China Cornering South Africa’s Rare Earth Metals?

By: - January 6, 2019

China has a proven track record of strategic economic and environmental exploitation around the world. In 2010, for example, Beijing cut off exports critical to Japan’s hybrid car and missiles manufacturing to obtain the release of its fishing vessel being held by Tokyo. It played pricing wars with coal in Angola and Kenya. Now it’s increasing its economic presence and influence in South Africa, well beyond its own Pacific theater. It should be sounding political alarms across the swampy spectrum.

When it comes to South Africa, China was the largest provider of public finance for energy development from 2014 to 2016. Around a third of African coal-fired power plants built in the past decade were constructed by Chinese contractors, the majority with Chinese funding, according to a 2016 report by the International Energy Agency (IEA). Conveniently for the devolving “democratic” South African government, the Chinese do not get too caught up in details like safe work environments, human rights, or democracy.

Why should Americans care? South Africa has 860,000 MT of rare earth metal reserves. It is the eight highest reserve in the world, just after the U.S., and it is politically and economically vulnerable. These components are essential to modern technology, from your smartphone to your car to our military’s advanced arsenal.

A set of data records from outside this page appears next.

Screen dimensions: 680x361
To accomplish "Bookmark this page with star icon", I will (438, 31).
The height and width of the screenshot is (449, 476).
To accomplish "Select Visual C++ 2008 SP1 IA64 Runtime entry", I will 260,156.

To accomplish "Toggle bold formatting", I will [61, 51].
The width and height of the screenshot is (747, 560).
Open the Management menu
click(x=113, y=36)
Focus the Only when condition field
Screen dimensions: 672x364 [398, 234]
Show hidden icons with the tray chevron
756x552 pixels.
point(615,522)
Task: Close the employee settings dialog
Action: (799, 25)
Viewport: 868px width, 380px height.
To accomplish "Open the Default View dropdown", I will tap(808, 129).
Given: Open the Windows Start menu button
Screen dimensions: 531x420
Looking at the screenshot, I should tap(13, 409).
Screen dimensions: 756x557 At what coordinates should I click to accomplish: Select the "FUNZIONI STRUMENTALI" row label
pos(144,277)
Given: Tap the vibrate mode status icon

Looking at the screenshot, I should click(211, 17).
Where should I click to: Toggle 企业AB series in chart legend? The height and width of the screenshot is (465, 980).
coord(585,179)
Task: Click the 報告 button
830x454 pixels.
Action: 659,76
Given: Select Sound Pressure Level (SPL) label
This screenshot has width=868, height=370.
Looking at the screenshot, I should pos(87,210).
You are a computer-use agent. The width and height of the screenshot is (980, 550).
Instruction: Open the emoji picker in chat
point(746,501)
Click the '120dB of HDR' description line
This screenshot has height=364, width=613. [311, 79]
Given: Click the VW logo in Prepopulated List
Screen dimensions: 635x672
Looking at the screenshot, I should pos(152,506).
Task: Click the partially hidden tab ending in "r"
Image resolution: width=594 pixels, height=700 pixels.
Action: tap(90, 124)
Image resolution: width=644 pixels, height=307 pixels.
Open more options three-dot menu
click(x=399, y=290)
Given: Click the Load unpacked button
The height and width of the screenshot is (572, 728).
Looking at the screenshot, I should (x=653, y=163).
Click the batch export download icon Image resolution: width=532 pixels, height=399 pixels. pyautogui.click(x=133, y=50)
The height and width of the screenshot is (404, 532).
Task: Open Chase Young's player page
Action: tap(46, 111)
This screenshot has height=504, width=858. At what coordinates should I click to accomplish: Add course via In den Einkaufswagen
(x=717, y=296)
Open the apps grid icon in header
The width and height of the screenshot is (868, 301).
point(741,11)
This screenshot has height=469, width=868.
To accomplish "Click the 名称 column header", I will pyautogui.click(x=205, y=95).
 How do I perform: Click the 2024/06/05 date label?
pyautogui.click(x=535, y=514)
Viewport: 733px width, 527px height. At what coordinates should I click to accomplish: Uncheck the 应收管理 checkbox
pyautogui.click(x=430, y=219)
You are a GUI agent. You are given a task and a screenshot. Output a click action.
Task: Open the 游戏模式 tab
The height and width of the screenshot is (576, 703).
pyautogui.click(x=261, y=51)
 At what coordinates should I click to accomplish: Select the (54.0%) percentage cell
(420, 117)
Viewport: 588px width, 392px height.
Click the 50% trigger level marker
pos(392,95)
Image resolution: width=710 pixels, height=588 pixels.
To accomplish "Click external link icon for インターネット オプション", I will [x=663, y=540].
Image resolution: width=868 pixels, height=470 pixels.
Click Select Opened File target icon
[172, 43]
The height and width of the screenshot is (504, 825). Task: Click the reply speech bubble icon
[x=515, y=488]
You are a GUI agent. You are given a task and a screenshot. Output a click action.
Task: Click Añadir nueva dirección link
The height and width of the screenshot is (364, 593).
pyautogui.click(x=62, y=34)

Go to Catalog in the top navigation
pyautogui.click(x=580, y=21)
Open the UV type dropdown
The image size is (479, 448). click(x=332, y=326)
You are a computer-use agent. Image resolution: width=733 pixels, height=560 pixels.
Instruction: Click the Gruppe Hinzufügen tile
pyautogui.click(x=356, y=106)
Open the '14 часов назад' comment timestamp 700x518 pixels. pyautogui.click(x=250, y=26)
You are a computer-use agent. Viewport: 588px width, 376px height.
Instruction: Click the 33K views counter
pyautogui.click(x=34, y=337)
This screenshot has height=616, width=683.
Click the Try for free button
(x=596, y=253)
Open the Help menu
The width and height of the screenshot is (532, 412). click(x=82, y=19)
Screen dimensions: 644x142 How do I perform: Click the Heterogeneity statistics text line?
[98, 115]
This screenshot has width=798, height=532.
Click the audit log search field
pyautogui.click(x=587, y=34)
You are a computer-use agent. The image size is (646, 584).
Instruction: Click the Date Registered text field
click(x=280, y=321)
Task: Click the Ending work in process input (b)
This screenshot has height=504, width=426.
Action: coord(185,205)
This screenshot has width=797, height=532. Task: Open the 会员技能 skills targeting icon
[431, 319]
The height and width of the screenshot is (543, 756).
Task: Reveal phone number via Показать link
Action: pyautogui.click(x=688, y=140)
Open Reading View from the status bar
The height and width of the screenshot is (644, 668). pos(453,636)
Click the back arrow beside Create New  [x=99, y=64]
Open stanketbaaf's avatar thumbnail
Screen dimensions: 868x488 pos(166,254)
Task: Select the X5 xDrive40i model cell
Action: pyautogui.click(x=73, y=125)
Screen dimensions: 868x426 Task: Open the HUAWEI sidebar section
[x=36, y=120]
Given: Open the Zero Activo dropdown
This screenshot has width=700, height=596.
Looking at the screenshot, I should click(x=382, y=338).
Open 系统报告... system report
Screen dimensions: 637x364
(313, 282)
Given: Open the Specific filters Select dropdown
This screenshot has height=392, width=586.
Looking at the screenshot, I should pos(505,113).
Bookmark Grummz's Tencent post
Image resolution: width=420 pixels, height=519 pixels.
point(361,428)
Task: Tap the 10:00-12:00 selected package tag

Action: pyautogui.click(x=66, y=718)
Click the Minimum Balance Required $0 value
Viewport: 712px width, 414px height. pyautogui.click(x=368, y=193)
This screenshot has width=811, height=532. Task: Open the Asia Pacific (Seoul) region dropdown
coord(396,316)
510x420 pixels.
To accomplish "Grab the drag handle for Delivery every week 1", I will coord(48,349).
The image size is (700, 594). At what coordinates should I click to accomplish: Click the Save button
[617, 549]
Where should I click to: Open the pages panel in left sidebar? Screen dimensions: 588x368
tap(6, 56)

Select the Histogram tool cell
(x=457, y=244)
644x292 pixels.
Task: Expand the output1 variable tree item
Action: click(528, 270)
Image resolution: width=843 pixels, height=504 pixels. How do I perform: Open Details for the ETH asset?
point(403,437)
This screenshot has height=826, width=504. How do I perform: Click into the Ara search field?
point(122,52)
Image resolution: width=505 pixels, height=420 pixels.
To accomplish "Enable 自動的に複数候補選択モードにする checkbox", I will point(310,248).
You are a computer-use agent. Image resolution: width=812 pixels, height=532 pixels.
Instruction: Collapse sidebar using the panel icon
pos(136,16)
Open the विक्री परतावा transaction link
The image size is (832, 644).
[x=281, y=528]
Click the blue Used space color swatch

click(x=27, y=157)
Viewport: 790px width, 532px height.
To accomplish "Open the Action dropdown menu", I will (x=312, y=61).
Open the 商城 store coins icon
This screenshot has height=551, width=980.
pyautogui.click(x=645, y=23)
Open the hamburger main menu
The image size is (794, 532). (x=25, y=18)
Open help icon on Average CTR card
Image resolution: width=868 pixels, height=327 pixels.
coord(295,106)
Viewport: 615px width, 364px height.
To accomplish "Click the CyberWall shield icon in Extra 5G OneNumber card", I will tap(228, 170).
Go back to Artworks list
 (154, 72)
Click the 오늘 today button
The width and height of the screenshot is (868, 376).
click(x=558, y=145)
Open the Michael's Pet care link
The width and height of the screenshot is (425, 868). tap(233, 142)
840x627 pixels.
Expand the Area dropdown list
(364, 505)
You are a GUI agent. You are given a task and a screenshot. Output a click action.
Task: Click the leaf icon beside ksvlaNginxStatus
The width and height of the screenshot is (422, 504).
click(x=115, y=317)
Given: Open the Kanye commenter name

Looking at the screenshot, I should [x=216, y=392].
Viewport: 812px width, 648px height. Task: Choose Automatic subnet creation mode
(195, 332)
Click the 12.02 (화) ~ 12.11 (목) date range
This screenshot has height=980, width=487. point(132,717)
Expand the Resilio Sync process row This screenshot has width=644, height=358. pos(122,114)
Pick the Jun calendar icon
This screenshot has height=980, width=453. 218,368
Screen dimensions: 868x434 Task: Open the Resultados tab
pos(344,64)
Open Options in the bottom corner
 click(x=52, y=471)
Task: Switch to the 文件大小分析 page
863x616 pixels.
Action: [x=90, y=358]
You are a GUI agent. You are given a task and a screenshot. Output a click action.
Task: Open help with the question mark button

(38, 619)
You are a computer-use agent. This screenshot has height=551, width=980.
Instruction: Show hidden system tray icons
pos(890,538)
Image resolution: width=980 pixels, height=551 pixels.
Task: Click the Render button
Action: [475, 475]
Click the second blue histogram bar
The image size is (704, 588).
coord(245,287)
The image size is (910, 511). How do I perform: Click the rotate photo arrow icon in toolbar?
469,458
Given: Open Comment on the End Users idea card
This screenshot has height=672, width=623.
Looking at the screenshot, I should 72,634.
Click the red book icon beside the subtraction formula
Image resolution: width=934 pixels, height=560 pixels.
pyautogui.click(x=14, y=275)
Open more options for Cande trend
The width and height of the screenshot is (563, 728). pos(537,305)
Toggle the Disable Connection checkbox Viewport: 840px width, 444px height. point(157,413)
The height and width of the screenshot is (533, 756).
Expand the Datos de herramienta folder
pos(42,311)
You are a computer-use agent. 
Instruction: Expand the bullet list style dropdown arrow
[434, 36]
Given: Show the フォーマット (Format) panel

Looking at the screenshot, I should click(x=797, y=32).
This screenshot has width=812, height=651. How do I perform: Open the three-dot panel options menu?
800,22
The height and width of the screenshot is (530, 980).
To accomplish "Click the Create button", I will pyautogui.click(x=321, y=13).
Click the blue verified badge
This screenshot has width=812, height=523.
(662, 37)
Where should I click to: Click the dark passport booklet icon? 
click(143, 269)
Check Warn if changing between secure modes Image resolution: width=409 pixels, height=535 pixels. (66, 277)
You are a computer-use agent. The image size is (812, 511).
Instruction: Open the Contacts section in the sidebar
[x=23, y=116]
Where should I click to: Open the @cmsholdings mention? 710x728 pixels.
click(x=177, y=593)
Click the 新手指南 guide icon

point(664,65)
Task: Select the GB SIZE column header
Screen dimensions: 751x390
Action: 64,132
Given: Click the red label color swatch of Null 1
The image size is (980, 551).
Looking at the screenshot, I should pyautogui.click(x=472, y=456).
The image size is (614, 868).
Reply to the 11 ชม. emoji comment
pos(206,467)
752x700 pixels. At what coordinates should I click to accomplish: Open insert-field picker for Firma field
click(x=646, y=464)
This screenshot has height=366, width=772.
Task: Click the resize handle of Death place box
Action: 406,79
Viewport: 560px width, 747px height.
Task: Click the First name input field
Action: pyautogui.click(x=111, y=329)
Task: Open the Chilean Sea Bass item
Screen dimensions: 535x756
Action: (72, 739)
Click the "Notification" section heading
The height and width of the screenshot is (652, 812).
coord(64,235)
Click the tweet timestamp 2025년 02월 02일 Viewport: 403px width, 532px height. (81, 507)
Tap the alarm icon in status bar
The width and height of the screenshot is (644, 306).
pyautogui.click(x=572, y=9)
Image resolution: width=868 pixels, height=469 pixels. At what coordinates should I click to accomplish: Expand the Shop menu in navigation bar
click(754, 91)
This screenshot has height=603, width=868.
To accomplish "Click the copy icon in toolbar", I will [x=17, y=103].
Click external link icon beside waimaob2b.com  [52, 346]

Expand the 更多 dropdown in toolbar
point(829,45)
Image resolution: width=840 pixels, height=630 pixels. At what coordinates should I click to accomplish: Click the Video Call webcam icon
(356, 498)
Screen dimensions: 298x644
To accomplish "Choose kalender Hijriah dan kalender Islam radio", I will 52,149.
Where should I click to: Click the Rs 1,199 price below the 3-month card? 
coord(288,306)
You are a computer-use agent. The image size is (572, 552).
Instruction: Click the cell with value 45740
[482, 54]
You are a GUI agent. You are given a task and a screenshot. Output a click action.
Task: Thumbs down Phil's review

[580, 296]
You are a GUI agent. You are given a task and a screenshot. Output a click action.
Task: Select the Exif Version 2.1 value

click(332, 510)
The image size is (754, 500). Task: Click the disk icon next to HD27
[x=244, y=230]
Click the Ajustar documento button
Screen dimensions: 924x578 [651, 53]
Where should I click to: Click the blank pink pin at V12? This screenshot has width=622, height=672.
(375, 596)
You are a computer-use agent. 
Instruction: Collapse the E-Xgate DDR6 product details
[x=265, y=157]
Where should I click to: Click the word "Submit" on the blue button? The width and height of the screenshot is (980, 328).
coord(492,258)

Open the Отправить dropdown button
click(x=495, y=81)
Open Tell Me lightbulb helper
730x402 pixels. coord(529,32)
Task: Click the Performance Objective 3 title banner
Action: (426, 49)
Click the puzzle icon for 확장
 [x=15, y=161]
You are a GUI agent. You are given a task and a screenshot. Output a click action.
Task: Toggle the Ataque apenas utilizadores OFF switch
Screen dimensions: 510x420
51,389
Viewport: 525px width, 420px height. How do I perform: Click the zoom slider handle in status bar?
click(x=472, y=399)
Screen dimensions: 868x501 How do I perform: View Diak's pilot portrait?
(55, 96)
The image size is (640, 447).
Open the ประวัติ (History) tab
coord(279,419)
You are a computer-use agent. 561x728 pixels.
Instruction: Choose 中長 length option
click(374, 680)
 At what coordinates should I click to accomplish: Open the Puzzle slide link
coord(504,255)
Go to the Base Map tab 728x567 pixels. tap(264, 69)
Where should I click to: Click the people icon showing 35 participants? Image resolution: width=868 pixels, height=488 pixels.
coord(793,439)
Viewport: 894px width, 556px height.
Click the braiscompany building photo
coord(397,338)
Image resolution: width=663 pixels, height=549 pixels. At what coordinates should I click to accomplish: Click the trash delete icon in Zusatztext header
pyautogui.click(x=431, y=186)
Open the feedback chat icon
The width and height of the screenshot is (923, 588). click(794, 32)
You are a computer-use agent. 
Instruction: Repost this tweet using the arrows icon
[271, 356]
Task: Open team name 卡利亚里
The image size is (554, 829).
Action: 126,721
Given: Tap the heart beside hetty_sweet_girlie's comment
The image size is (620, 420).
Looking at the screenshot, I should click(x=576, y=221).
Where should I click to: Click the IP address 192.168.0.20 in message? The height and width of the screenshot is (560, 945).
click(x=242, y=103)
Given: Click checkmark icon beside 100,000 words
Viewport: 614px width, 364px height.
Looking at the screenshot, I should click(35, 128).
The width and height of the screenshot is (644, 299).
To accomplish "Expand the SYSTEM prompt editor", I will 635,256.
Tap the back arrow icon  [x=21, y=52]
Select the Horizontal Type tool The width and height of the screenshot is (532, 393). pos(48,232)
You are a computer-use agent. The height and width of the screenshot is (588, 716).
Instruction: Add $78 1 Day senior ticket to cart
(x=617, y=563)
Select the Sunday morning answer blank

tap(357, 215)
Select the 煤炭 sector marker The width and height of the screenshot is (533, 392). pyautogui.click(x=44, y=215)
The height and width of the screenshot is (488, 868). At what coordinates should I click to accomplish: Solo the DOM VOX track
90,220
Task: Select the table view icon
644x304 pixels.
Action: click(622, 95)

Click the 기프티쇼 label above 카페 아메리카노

As the nation’s leading trade and energy partner and lender, China’s rise in South Africa provokes concern that the post-colonial nation is again under “foreign occupation,” if only because corrupt leadership has given the green light at the expense of the nation. China is also politically gaining ties with the nation embroiled in rising race-based civil unrest and growing increasingly distant from the U.S., a trend starting before President Donald Trump took the helm, though you would never know this from the mainstream media coverage.

Domestically, China’s revved-up influence in South Africa has coincided with worsened and stubborn unemployment, increasing wealth inequality and race-based “land reform” political “solutions.” It could also be behind the more nefarious “land reform” political exploitation of South African racial tensions and Apartheid history. There has been more than one case made that the South African ruling party is simply helping Beijing gain access to privately-held mineral-rich lands in order to help its personal bank accounts. (Perhaps to diminish U.S. influence while gaining further control of rare earth minerals?) Since 2009, the nation has veered sharply in favor of Russia and China and away from the United States. More alarmingly still, “A Better Africa in a Better and Just World,” a 2015 document produced from the African National Congress’ (ANC) foreign policy discussions, concludes that South Africa should follow the Chinese communist model. (At the same time Western liberalism rejects notions of “American colonialism.”)

Even if one could “care less” about South African domestic politics, it (and Africa overall) represents a shifting balance in global politics and economics, one that was previously determined by the U.S. Such national policy in South Africa is fostering distance from the West and pointedly serves China’s own strategic interests in the region. It also gains momentum from the “climate change” agendas led by the global Left, whether Macron in Paris or the Bernie Sanders crowd in DC. It is strengthened by China’s own Sun Tzu strategies of winning without fighting, and all the while the likes of Alexandria Ocasio-Cortez enthusiastically fights fictional climate change windmills and pursues idealistic policies that will put the U.S. at a severe disadvantage when it comes to maintaining not only our energy security but national security as well.